Publish Date: November 30, 2007

Publisher: Drawn and Quarterly

Catalog ID: ISBN-10: 1897299176
ISBN-13: 978-1897299173

Review

Chris Ware does melancholy very, very well. I could read any of his many works and find themes of depression, alienation and anxiety within them. I have picked this one because it also deals specifically with disability. An unnamed girl, refered to as “Nanna” whilst working as a nanny for a middle class family, has suffered a below knee amputation after a road traffic accident in her teens. Her story was actually introduced to readers as one of Ware’s “buildings stories” in Acme Novelty Library 16. This volume covers her lonely life after leaving art school. Her self esteem is very low, she doesnt like her body. Then, during a life drawing class, she meets a male model who falls in love with her. They have an intense sexual relationship, during which she reaches emotional maturity. Then he buggers off and leaves her, without explanation, leaving her devastated and depressed. There is no happy ending.

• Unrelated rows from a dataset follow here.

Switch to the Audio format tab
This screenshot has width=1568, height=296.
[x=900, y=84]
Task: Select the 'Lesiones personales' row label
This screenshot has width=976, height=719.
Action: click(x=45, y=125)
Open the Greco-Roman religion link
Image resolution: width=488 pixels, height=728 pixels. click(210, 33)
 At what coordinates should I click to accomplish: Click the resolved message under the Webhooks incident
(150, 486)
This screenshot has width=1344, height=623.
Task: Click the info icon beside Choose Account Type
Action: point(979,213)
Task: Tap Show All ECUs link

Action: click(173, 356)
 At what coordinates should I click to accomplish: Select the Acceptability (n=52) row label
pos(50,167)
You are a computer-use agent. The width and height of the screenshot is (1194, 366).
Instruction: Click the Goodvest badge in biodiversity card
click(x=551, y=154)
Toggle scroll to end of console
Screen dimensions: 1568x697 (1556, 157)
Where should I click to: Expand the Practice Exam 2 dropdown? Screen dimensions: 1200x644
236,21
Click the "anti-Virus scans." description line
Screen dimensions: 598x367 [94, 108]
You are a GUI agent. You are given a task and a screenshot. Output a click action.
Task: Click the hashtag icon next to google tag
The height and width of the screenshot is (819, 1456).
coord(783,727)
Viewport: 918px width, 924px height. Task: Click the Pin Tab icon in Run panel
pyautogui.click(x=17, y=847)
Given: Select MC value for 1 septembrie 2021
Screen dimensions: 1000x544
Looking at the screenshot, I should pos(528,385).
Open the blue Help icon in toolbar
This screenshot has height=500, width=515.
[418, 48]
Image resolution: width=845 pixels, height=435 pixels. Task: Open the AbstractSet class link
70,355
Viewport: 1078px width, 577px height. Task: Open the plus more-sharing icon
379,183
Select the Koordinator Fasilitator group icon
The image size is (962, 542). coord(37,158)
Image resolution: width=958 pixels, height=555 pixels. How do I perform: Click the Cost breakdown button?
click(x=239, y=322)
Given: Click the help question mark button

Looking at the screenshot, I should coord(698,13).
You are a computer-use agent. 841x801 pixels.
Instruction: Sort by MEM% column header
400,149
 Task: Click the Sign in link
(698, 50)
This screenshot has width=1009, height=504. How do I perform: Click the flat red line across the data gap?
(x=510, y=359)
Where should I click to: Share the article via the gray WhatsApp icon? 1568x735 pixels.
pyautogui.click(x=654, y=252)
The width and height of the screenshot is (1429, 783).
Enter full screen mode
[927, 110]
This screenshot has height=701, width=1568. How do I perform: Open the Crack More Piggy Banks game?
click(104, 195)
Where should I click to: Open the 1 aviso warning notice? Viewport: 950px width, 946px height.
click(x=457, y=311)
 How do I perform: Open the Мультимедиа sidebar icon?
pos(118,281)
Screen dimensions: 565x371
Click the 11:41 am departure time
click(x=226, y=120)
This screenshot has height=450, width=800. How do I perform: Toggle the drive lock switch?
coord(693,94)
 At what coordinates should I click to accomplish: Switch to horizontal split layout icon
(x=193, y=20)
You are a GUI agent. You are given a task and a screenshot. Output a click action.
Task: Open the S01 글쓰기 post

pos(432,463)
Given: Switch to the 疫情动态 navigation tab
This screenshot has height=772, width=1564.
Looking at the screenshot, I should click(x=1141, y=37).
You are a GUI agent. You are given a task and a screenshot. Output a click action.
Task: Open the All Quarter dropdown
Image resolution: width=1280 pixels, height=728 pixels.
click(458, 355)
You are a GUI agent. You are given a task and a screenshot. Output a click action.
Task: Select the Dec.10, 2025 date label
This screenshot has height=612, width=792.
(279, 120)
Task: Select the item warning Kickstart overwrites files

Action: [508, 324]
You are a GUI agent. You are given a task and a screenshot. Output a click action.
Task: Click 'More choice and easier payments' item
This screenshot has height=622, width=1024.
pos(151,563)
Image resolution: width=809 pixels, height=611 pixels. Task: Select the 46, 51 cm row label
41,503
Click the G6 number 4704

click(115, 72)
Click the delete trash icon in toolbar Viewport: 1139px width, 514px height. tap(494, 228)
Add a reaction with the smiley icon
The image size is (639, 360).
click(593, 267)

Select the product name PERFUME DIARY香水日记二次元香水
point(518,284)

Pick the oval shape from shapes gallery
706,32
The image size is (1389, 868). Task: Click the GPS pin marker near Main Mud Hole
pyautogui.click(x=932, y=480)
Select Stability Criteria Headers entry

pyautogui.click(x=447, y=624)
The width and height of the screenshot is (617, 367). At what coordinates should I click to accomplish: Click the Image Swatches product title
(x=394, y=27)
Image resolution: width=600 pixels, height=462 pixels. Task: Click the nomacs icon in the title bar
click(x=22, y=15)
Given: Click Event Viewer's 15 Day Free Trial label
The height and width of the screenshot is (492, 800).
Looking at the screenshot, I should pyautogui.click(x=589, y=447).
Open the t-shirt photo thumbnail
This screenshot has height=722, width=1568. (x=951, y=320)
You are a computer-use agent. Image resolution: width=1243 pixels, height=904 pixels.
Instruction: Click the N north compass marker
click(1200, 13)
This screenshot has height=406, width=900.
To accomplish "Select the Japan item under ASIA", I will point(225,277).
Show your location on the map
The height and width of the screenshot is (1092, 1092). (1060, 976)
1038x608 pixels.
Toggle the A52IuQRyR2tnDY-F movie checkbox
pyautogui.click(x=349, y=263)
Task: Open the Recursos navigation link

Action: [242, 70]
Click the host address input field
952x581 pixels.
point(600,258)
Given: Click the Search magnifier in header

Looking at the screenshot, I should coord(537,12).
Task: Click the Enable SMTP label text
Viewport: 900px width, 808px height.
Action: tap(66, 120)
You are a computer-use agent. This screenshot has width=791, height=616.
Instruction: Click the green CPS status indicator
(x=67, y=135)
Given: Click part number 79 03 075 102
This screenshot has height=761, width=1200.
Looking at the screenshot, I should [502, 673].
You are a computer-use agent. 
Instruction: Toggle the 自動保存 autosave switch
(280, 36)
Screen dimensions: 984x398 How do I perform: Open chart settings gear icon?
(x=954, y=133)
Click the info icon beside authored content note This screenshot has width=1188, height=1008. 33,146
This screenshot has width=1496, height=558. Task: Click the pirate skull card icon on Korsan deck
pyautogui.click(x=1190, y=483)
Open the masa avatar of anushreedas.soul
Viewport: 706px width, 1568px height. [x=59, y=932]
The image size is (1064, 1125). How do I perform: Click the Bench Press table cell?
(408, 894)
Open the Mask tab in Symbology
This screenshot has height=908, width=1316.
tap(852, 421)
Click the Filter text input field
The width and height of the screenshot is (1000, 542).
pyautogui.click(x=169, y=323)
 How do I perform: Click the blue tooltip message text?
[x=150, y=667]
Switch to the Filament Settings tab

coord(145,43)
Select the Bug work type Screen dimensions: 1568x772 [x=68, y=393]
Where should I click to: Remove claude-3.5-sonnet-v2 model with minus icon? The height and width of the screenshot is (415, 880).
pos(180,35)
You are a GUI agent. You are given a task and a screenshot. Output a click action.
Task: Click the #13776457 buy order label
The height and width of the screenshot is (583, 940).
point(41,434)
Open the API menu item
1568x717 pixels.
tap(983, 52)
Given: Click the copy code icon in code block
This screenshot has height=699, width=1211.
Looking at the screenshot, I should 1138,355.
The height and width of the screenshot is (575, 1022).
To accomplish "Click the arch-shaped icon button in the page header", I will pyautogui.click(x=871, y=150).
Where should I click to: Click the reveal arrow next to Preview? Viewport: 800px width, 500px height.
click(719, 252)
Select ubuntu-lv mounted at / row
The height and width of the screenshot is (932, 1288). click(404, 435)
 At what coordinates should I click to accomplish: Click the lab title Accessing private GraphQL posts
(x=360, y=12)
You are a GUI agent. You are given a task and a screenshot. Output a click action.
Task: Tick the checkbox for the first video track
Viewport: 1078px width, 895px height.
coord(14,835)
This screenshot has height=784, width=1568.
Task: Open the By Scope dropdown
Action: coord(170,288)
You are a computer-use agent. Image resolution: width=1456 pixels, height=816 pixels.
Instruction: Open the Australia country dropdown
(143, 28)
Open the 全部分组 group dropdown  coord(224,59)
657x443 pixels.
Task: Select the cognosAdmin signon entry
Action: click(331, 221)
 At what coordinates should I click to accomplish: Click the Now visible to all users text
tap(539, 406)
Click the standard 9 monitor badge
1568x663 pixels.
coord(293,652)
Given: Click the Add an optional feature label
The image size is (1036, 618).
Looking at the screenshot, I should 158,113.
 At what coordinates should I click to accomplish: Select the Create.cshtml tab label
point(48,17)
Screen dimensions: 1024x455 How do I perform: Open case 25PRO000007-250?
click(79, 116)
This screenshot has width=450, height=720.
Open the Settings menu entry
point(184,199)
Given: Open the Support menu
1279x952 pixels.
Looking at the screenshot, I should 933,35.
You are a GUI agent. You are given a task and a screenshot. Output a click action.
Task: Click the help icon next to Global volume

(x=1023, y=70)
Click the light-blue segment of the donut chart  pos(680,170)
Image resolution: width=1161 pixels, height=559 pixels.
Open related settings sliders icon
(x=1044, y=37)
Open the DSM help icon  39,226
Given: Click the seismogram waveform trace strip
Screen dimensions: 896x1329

That last sentence sums up much of Ware’s work- it is concerned with the cruel realities and disappointments of life. It’s slow paced pages are weighted by an air of leaden sadness and inevitable failure. What makes it so marvellous though, is his artwork. He is without doubt one of the most influential cartoonists of the last twenty years, a master of form. His work is all exquisite flat colour and “dead” black outlines. I love it. No matter that the subject matter is so depressing, he is just so damned clever, his diagrammatic strips constist of many small panels (usually square) connected by arrows and lines, not unlike a flow diagram or pathway. No matter that all his characters look much the same, and never smile, even when having sex, and you get a bit confused about who is who, especially with the women, its all just so gorgeous. This is top level illustration. Forget drama, his multipanel observations of what it is like to decent a flight of steps with a prosthetic leg are something to marvel at.